Problem - The lines to copy are those with "dropdown" in them. Pull each one from the entries below.

--- Material for the task Enclosed Below ---

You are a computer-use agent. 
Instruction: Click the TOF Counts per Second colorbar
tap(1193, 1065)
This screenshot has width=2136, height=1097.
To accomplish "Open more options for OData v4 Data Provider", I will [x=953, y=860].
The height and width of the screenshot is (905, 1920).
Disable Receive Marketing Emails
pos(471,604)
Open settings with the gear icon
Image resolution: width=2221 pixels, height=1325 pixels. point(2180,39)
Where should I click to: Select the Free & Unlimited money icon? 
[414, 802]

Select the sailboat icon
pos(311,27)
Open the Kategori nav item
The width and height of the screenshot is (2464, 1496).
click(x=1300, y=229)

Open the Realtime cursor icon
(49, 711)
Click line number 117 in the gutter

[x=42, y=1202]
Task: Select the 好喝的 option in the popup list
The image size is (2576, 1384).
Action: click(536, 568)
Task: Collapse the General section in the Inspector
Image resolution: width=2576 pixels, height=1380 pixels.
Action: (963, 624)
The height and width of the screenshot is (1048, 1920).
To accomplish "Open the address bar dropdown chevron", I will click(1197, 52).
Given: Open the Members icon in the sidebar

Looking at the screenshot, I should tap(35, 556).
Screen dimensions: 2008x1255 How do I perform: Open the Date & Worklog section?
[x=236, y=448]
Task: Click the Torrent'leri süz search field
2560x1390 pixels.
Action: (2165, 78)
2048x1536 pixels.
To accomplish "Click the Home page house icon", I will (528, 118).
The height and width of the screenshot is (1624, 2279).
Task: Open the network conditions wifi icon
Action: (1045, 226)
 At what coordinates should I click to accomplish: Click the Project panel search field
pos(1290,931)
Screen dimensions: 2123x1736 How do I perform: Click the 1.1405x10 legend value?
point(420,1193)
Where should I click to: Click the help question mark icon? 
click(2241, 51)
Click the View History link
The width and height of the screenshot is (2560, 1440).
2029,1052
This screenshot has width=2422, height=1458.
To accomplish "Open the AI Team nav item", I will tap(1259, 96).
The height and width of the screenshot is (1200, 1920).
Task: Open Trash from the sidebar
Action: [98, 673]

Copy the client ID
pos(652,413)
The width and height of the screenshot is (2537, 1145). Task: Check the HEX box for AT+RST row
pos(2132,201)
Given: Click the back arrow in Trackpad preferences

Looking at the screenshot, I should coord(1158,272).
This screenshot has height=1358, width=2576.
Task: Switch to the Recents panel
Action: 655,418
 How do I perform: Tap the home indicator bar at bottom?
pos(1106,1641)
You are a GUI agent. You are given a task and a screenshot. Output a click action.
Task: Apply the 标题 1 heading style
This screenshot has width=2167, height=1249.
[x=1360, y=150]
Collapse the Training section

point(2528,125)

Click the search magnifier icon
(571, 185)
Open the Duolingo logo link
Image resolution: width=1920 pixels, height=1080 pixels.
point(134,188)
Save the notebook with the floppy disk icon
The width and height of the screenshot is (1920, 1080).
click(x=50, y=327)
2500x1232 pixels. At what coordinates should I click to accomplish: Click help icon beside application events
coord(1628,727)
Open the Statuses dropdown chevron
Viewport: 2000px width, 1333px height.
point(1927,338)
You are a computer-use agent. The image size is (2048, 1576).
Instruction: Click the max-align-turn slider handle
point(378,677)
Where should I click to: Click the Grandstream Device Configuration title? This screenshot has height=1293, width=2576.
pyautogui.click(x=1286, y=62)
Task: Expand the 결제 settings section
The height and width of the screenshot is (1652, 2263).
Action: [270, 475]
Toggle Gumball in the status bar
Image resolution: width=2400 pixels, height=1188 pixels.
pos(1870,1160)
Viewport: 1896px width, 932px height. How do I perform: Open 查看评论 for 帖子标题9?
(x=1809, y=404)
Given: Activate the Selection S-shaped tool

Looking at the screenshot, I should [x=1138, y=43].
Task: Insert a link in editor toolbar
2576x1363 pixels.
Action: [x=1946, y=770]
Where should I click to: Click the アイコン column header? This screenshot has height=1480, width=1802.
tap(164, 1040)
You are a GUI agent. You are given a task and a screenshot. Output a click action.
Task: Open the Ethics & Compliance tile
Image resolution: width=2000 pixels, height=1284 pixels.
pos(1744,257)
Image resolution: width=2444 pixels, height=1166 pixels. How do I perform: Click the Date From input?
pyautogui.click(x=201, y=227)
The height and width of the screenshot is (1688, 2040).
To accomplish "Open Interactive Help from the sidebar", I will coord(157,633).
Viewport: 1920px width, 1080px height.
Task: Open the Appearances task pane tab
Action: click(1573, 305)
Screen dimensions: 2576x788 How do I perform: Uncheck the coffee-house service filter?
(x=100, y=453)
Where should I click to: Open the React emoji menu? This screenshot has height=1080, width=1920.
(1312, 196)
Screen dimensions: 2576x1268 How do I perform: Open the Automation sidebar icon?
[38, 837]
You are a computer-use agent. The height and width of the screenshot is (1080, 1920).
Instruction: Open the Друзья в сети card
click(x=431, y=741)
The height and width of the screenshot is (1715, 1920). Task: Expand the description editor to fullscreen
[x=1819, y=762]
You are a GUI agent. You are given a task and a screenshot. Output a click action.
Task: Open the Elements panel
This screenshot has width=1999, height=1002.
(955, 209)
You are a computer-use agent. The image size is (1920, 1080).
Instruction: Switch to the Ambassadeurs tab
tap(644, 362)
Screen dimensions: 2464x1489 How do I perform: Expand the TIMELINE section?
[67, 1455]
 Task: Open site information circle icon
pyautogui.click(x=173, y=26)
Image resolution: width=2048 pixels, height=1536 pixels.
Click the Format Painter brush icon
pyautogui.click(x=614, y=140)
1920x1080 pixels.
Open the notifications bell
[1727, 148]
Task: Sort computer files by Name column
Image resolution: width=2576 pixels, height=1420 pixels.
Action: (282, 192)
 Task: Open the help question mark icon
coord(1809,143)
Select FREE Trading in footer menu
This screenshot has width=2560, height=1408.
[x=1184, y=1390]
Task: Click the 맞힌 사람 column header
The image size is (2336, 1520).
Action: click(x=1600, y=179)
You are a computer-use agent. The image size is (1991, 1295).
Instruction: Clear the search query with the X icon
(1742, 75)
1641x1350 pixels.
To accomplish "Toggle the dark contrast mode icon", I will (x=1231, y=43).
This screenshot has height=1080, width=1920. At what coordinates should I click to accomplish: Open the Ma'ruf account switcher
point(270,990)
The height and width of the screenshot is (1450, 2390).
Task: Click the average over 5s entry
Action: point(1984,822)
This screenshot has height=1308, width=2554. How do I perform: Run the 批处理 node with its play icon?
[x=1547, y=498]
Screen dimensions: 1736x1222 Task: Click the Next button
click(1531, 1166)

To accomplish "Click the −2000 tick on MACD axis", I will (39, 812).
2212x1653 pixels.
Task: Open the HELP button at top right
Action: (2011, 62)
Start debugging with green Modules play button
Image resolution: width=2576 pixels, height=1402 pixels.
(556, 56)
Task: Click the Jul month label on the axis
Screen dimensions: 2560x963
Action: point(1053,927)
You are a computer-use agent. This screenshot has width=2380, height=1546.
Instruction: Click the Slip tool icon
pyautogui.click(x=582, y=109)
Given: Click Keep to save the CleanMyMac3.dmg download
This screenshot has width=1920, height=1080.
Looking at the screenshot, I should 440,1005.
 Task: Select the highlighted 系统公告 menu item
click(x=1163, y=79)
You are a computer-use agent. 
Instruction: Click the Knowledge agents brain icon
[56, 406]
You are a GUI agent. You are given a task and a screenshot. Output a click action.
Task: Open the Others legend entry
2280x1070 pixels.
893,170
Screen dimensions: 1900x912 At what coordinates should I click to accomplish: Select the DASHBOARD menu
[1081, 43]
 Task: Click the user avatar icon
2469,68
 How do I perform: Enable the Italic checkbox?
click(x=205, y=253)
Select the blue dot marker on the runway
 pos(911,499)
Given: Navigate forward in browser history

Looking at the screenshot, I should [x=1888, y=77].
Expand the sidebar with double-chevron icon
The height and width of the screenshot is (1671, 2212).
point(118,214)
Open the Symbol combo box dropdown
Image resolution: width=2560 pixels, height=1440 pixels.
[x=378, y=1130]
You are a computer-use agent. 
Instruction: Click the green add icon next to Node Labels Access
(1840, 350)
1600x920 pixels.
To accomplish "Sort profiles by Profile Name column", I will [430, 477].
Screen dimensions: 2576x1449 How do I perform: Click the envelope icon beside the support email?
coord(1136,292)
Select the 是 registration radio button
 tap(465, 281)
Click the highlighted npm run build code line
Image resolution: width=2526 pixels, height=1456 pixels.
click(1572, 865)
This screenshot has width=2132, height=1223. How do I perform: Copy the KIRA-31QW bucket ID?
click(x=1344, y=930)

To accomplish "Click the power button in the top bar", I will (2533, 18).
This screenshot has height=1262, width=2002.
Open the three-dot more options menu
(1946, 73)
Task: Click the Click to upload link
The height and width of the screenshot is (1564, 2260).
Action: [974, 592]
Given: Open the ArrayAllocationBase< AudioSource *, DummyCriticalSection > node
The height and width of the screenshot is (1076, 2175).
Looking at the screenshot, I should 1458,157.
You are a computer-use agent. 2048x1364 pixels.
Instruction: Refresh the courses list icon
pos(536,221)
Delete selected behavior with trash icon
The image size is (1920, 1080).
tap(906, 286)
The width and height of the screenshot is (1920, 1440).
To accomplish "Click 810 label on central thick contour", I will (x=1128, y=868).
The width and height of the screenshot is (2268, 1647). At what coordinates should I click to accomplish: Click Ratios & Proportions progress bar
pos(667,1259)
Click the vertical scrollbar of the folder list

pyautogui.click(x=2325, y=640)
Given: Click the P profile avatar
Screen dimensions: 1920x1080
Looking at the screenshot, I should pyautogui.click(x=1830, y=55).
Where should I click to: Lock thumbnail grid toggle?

--- End of Enclosed Material for the task ---

Answer to this problem -
To accomplish "Open the address bar dropdown chevron", I will click(1197, 52).
Open the Statuses dropdown chevron
Open the Symbol combo box dropdown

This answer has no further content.